The new European Commission has contributed to the “switch”, including the 2030 Agenda; sustainable development has been the priority for the Union since that decision. Mr. Giovannini posed an important question regarding the “dreams” of the EU:
“How can we make it real?”.
First of all there is the need to have a clear vision about the sequence of individual policy interventions; then the ability to foresight future situations and steps that could build a unique path.
The main problem that can occur is related to the large variety of economic, social, environmental and institutional “shocks”: policies can reinforce the resilience of the system.
In order to have a more resilient and sustainable Europe the combination of the SDGs and a roadmap is central.
The effective policies are the result of defined goals, strategic foresight and a deep evaluation of the resilience of the system.
Moreover, the challenge of policy coherence concerns a strategic long-term vision that defines a multi-level governmental exchange of policies from external to domestic fields and vice versa.
Foresight enters again into the discussion because of its “strategic” attitude to forecast and mitigate the eventual impacts on the well-being of people and the sustainable development scenarios for future generations.
The keyword here is again resilience due to its transformation as an added value for Europe in a globalized world. In 2016, the Secretariat General, the representatives of each Directorate General, the JRC (the European Commission’s Joint Research Centre) and the EPSC (European Political Strategy Centre) established a research network for the measurement of resilience; the final goal concerned the mixture of resilience and policymaking.

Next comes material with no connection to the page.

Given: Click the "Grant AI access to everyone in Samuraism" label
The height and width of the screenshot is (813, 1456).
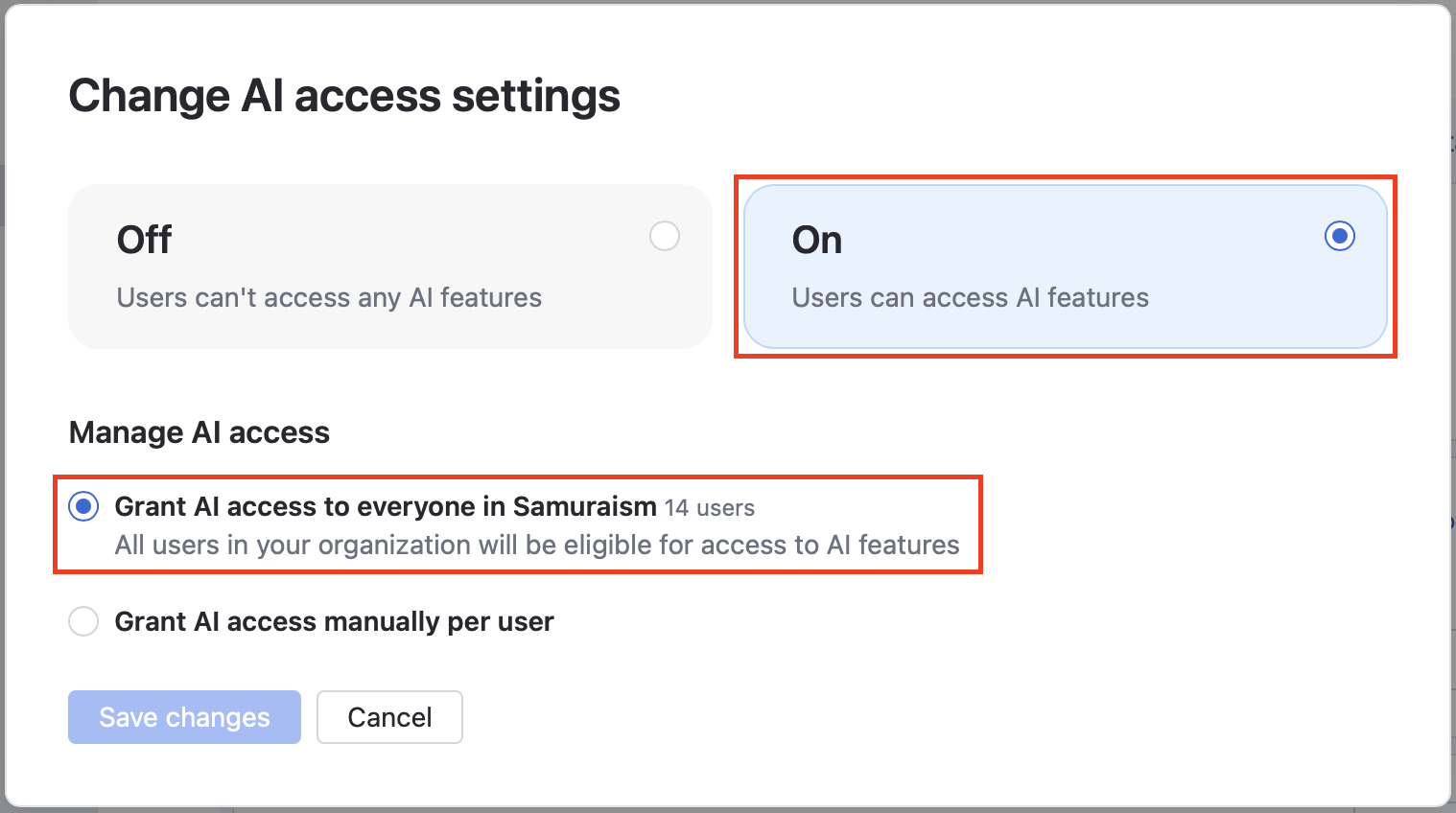Looking at the screenshot, I should (x=386, y=506).
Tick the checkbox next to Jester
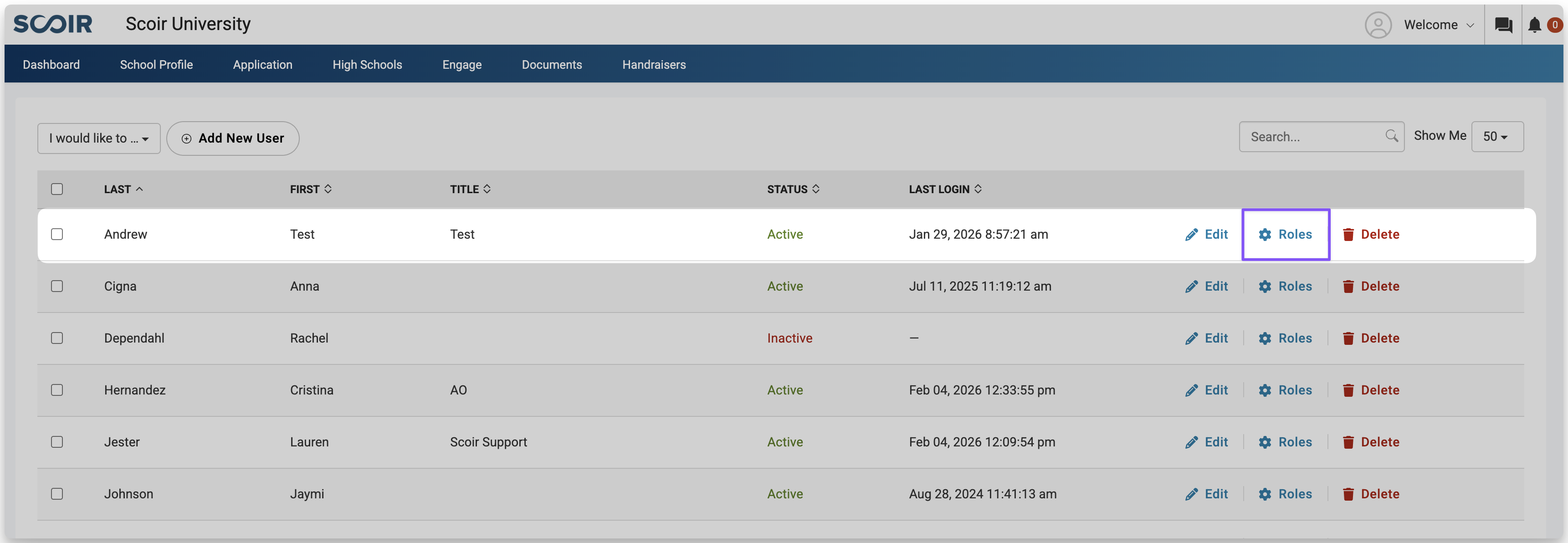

This tuition is perfectly applicable to the current situation of COVID-19: the existence of unforeseeable crisis is present in our life, making the world a vulnerable place. In order to be able to face shocks, also institutional ones, society needs a planned resilient pattern.
In order to have a complete picture in mind on “adaptation to shocks”, Mr. Giovannini offered us a parallelism with the previous closed system and a new one with three different perspectives: resilience of assets, resilience of the engine and resilience of outcomes.
The first part concerns the four kinds of capitals (Natural, Human, Social, Built), then their effect on institutions, eco-socio system services directed to the life of people and their wellbeing.
When it’s time to shift towards a new policy framework, there is the need to apply some interventions in order to reclassify policies in order to: prevent, prepare, protect or promote
All in all, forecast with the help of SDGs, mix up sustainable development with European policy-making and monitoring resilience are the most important instruments to build a broad picture of future challenges and maybe prevent the majority of them, without impacting too much on the environment.
The Global Conversation has been a dream come true, thanks to the efforts of a GG students from the second year of the course:
“Prof. Enrico Giovannini is an economist and statistician, active in the fields of Sustainable Development and Circular Economy, which makes him a pride for our University. We had the opportunity to meet him already during the Academic Convocation in September, a period in which the Fridays for Future movement reached the peak of its popularity and adhesion, especially among the young people. Since then, Prof. Giovannini has often been hosted in TV programs, pushing for a transition towards a more conscious approach in our everyday life with regards to the environment, which he also presented in our conference. The reason for which we have insisted a lot for having him again in Global Governance – although only in a virtual way – was aimed at allowing the students to have an exchange of views and thoughts about the aforementioned topics, and offer new solutions to shape the future. Considering the long debate that took place after his introductory speech, we can definitely assert that we have reached our goal, looking forward to future fruitful occasions to meet him again.”